内容は,イスラエル人のニッシム君とパレスチナ人のアリ君,そして一匹のねこが中東の歴史を旅するもの。キリスト教・イスラム教・ユダヤ教,それぞれの違いから始まって,紀元前19世紀の世界から,PLO のアラファトが死去したつい先日(2004年11月11日)までの出来事を扱っています。

簡潔で要を得た良書だと思います。エピローグにホロリときてしまいました。

安全と安心の科学』(村上陽一郎,集英社新書,2005年)

『安全と安心の科学』

さらに続きまして……今度は科学と安全の話。例によって,ジャケ買いです……。

ここ数年(そしてつい先日も),大規模な事故が連続して起きているせいか,巷では「危機管理」とか「リスクマネジメント」なんて言葉が流行りだしました。危険(リスク)を管理するとはどういうことなのか。医学,工学,機械学といった理科系な立場からはもちろん,社会学,心理学,哲学といった文科系な視点も含めて,「危険」を多角的に捉える試みがはじまっているようです。
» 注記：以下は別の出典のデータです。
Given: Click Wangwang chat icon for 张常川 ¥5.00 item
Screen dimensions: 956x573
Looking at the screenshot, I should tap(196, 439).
もう1つは,「安心」です。「どれだけ危険か」は定量的に計測できるものだけれど,「どれだけ安心か」は計れません。そこで本書では,「安全」と「安心」の関係についても考えます。どこかの番組で,「ホウレンソウが汚染されている」なんていって裁判沙汰になったことがあったけれど,汚染による危険と安心感の関係はままならないものがあるようです。

The 9/11 Report』(National Commission on Terrorist Attacks Upon the United States 他,St Martins Mass Market Paper,2004年)

『The 9/11 Report』

最後なんですけど,これはまだ読みかけです……。

9.11 のテロに際して,アメリカ政府から独立した形でテロ調査委員会が設けられました。本書は,その委員会が取りまとめた最終報告書です。公的な文書なので,Web からも読むことができます(参照:「9-11 Commission Report」)。「それじゃ買うこともないじゃん」ということにもなりそうなんですけど,それを知ったのは買った後の話なもんで,いたしかたありません……(トホホ)。もっとも,本書は前半に New York Times の記事が掲載してあって,ちょっと得した感じです。
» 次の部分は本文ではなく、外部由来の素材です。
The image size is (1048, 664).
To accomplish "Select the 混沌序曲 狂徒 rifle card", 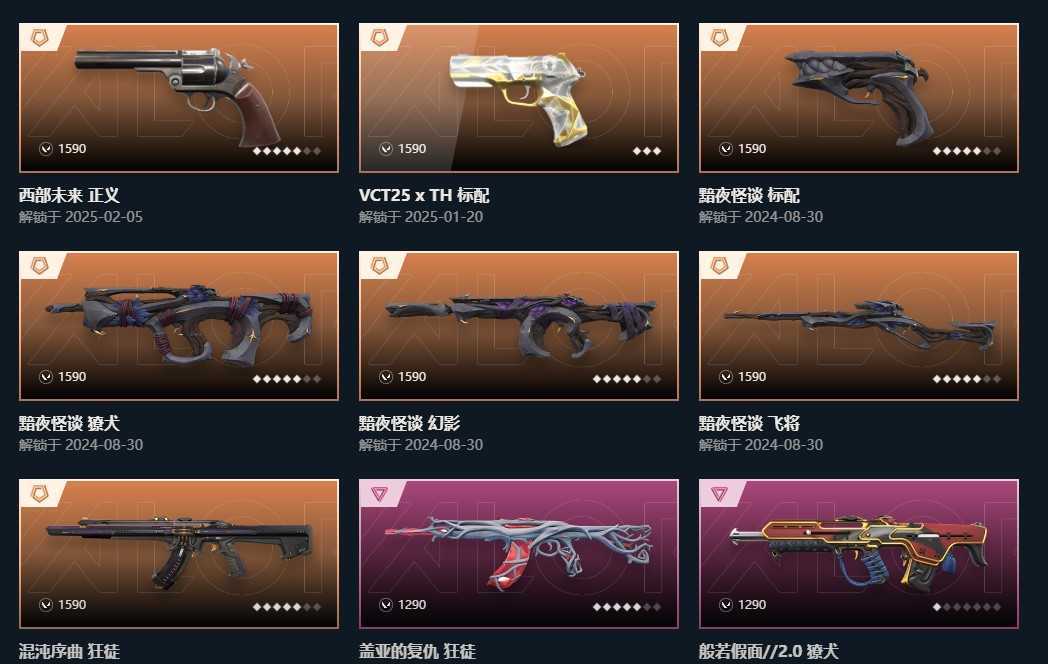I will click(178, 554).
内容は WTC の事件だけでなく,時間的・地理的にも多角的な視点で,非常に詳細に事の推移を分析しています。公的な報告書とは思えない「読ませる」文体には,ちょっとびっくり。

……と,ここしばらくは,本ばかり読んでたわけですけれど,ジャケ買いのわりに良書にヒットする確率が高くて満足でした。今度の(本の)買い出しは,もう少し計画的にいこうかな……。